The mayor, the first Democrat to lead the nation’s largest city in a generation, has often boasted about the lockstep vision he shares with Public Advocate Letitia James, the city’s official watchdog, and City Council Speaker Melissa Mark-Viverito, a longtime de Blasio ally whom the mayor helped elevate into her position.
But some strain has emerged after de Blasio rejected a pair of council budget ideas that James also endorsed. He declined to hire 1,000 more police officers and decided against offering all public school students free lunches.
“It’s really disappointing that the mayor of the city of New York did not recognize that there is really a concern with the understaffing of the NYPD,” James told The Associated Press in an interview Tuesday.
James says the NYPD, which currently has a headcount of more than 34,000 officers, needs the help because of a backlog of cold cases and a rise in crime in the city’s public housing developments. Crime has climbed in the developments, which house more than 400,000 people, by 2.6 percent from this time a year ago, while the number of shooting incidents has jumped by more than 30 percent.
“I think most individuals are out of touch when it comes to public housing,” said James. “We need to do all we can do to reduce crime in public housing.”
Police Commissioner William Bratton has said he would prefer giving his current officers a raise to hiring new ones, but said he would not turn down more manpower. De Blasio said last week that “with the resources we have we can keep crime low,” becoming the first city mayor in recent memory to turn down more police officers, and saying he’d prefer to focus on other priorities.
Overall crime is down 2.7 percent from a year ago. The council estimates that hiring the new officers would cost about $100 million, which would be more than offset by the savings in overtime.
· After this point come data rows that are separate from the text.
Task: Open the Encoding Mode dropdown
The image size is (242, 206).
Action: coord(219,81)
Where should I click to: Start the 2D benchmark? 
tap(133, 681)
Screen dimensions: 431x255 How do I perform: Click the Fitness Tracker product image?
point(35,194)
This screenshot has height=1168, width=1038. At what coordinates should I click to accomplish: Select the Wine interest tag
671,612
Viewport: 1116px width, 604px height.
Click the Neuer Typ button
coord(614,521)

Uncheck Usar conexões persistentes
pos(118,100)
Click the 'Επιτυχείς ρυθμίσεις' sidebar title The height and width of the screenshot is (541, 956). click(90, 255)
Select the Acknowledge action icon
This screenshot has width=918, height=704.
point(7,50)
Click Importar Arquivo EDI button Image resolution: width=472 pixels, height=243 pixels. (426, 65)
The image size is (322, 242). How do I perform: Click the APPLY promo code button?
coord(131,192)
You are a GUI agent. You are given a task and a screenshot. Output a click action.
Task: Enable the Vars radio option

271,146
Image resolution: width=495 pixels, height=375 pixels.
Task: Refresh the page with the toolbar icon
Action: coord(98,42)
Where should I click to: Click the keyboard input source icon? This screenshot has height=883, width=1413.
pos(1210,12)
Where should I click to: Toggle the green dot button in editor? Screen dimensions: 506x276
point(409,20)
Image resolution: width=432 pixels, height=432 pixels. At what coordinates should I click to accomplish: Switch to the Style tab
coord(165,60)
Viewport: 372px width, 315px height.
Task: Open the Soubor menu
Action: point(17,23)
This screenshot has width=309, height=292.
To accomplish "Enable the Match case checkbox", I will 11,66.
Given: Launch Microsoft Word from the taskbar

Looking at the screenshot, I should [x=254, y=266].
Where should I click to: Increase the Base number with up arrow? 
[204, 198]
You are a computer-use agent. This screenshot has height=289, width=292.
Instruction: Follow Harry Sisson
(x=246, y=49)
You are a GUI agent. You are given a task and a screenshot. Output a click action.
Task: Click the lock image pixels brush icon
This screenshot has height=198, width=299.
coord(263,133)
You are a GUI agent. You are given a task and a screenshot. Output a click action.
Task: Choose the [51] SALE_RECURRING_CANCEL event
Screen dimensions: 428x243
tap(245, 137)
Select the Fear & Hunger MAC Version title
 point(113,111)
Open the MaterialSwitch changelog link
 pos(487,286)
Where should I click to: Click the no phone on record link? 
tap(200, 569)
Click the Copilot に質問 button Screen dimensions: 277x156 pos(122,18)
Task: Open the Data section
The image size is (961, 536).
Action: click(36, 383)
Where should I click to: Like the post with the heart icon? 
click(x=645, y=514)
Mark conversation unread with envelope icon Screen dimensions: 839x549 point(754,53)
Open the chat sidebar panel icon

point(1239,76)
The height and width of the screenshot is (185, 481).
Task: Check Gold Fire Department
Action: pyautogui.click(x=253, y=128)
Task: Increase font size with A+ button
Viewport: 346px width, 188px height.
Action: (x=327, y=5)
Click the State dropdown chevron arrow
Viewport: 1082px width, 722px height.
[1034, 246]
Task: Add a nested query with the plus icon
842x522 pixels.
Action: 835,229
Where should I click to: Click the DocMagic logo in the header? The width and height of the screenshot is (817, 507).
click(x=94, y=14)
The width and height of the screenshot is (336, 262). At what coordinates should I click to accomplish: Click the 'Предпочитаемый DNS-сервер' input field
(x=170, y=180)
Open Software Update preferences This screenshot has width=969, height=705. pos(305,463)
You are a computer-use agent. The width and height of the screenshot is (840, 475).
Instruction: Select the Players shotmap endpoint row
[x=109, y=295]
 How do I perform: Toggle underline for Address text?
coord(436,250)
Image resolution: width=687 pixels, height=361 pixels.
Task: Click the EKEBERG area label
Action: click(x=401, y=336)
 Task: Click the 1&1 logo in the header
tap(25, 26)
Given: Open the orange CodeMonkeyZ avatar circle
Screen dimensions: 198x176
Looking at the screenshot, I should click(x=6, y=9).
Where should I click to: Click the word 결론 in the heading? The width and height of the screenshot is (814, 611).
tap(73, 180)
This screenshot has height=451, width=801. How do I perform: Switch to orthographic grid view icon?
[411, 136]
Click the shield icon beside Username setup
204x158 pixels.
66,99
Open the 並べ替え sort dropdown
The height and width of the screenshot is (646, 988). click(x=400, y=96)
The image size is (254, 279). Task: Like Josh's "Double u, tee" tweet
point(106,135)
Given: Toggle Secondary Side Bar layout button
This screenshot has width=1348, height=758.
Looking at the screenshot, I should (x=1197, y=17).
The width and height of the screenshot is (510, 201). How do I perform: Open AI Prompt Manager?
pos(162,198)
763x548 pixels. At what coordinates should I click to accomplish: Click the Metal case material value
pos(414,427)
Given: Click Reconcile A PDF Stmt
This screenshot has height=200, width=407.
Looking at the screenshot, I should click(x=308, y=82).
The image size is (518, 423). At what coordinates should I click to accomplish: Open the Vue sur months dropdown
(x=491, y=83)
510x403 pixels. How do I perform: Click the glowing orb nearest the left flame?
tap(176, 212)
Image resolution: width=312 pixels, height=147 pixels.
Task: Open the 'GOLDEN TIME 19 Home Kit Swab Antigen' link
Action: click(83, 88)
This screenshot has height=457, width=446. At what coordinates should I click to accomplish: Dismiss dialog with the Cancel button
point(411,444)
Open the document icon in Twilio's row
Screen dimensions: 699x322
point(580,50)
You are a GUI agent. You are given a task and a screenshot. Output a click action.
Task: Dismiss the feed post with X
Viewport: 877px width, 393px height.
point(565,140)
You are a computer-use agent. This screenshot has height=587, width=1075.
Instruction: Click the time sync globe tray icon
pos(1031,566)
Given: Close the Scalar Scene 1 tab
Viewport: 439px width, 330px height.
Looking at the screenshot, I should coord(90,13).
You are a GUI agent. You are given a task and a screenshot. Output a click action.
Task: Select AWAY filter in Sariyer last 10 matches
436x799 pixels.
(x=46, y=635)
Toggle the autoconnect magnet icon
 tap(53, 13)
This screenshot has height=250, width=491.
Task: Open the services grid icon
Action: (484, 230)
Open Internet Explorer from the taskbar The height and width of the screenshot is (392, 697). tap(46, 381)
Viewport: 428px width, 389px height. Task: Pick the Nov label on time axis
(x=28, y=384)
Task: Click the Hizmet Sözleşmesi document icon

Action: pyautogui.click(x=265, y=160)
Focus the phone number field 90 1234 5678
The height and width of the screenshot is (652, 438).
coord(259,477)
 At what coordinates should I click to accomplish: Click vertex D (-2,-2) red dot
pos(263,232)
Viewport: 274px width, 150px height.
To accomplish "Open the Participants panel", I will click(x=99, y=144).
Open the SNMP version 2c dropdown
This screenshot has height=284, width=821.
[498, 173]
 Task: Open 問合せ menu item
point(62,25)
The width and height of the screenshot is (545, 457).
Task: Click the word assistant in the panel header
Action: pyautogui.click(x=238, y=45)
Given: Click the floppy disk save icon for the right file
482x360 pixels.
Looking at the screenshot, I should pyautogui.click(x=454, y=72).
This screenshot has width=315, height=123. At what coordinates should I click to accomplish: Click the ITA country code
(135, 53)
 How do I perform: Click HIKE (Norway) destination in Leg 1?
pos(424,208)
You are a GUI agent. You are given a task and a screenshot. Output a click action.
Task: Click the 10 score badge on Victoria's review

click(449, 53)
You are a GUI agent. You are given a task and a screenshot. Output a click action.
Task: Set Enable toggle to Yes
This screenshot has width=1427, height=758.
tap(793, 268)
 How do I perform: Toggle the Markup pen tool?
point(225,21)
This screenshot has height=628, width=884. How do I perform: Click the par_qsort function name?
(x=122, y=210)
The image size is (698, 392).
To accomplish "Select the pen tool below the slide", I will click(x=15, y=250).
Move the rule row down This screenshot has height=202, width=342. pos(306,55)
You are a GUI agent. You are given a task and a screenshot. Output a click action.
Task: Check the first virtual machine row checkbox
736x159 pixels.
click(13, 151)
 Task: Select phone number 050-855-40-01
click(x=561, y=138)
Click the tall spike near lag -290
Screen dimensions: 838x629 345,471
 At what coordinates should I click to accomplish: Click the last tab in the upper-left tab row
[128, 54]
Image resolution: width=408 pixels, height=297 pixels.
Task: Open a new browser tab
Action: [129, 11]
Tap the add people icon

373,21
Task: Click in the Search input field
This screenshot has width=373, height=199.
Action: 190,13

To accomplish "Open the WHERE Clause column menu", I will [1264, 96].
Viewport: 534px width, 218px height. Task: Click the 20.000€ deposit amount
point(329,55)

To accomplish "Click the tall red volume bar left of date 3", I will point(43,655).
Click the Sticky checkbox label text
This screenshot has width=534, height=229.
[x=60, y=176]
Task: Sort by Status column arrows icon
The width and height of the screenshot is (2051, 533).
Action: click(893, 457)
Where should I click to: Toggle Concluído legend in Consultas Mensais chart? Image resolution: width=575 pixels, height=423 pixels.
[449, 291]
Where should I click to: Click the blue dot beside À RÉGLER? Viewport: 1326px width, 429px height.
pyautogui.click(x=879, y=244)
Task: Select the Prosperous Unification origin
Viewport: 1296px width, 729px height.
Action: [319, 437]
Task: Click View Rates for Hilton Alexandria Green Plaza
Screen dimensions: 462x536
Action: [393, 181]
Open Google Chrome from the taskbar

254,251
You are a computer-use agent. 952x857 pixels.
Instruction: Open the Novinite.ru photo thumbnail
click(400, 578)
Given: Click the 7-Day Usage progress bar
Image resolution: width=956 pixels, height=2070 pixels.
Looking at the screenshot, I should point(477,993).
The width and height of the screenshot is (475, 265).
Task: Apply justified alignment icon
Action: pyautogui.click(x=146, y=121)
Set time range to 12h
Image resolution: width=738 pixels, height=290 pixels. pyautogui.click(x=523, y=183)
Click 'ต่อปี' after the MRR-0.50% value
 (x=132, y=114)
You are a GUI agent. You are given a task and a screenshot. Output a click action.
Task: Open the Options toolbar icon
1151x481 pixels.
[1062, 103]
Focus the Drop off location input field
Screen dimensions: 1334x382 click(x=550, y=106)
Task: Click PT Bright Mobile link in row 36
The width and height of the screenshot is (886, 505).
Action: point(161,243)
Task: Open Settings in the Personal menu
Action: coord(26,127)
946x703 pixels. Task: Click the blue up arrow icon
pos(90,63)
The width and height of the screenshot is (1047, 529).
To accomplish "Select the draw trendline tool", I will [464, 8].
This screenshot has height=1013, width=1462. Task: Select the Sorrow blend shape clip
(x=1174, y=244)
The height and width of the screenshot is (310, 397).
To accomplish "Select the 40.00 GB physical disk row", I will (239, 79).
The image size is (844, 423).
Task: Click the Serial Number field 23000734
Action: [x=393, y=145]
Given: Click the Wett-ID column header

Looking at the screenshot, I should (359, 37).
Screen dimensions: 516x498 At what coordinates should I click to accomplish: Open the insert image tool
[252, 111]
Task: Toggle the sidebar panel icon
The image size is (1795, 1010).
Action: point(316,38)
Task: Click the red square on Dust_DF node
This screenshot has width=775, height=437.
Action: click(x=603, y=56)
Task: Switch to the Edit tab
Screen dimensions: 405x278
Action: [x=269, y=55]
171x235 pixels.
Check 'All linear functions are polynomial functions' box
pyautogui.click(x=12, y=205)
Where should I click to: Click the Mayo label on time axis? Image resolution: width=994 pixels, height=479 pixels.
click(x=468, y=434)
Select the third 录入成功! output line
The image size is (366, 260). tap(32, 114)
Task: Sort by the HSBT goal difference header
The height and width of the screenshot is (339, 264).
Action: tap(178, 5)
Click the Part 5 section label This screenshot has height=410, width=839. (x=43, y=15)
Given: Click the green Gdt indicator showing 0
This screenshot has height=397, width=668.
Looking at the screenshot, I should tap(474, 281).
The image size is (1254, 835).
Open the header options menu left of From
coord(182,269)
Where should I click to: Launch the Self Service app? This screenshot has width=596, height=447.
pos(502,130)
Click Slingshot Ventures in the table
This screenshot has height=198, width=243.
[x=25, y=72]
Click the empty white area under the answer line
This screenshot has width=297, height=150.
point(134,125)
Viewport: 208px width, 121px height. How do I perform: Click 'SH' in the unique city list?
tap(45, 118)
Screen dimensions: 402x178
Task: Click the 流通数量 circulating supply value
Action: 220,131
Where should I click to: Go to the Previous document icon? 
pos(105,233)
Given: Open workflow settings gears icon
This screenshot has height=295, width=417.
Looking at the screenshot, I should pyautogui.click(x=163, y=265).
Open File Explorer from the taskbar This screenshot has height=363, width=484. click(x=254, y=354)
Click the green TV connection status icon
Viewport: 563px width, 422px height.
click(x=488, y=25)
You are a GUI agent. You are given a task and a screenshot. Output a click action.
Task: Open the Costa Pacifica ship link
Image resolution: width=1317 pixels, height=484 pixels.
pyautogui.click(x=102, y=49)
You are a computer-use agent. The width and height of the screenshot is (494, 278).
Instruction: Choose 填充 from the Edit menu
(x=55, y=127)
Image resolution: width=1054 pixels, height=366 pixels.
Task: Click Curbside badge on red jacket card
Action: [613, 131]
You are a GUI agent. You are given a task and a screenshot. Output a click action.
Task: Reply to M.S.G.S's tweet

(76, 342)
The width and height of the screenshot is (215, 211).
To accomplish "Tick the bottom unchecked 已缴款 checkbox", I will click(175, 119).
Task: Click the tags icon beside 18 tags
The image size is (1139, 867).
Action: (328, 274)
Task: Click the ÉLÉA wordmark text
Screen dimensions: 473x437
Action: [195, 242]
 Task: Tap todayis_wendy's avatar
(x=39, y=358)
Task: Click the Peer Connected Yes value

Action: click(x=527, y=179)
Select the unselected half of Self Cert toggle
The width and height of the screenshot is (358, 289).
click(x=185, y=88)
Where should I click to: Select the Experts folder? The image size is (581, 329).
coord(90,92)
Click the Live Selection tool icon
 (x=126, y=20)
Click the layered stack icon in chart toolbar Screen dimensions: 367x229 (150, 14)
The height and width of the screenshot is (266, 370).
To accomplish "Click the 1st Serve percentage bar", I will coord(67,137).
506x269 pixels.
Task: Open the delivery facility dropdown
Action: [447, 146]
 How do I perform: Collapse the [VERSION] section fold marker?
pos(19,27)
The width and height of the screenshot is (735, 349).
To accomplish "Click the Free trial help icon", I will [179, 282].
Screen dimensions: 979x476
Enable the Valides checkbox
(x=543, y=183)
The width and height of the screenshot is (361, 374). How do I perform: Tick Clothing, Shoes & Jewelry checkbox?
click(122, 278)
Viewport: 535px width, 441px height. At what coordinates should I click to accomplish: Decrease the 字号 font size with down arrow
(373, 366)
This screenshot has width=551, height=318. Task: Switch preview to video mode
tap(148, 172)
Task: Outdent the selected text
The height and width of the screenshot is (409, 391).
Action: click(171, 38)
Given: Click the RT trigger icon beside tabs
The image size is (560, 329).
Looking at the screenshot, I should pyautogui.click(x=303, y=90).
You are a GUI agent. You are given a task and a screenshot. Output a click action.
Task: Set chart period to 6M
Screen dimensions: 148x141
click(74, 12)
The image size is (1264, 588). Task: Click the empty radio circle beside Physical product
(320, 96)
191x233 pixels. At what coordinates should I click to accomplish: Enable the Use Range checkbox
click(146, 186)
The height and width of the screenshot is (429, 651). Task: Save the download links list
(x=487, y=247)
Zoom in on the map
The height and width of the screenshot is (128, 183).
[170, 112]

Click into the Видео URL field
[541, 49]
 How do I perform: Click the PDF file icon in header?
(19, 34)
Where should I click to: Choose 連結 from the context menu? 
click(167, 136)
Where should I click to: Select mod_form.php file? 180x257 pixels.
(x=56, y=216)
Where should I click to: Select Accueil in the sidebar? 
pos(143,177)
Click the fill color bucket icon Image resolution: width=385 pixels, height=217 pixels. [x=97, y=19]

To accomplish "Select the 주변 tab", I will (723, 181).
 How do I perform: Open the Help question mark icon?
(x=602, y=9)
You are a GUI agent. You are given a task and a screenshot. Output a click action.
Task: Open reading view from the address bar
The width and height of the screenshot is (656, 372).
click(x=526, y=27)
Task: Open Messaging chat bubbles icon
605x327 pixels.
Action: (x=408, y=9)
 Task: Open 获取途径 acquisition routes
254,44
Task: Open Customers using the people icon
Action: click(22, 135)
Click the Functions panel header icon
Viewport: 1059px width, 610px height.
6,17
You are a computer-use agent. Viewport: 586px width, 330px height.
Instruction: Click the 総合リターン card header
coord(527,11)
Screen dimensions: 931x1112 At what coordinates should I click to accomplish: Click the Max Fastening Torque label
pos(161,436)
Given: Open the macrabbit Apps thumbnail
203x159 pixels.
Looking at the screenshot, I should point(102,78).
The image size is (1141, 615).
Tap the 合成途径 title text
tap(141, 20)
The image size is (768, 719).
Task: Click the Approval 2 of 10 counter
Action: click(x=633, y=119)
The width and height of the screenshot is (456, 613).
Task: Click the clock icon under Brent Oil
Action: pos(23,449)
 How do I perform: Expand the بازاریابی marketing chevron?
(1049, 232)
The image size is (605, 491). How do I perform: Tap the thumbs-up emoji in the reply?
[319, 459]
The mayor was more supportive of a council plan to fully subsidize school lunches - currently, 75 percent of students qualify for free lunches - but expressed concerns at the cost and whether the move could endanger federal funding. James said that setting up a universal lunch program would “reduce the stigma of poverty” for the students who currently qualify for the free meals.
Though supportive of much of de Blasio’s plans, Mark-Viverito said she was “disappointed” and “distressed” the council’s signature proposals were tossed aside.
“After the feedback we received in our extensive budget hearings it makes sense to propose expanding the police force to meet these new goals,” she said in a statement Tuesday. She has vowed to push for them during a second round budget hearings that are slated to begin this week.
A deal must be reached before the start of the next fiscal year on July 1. A spokesman for the mayor declined comment.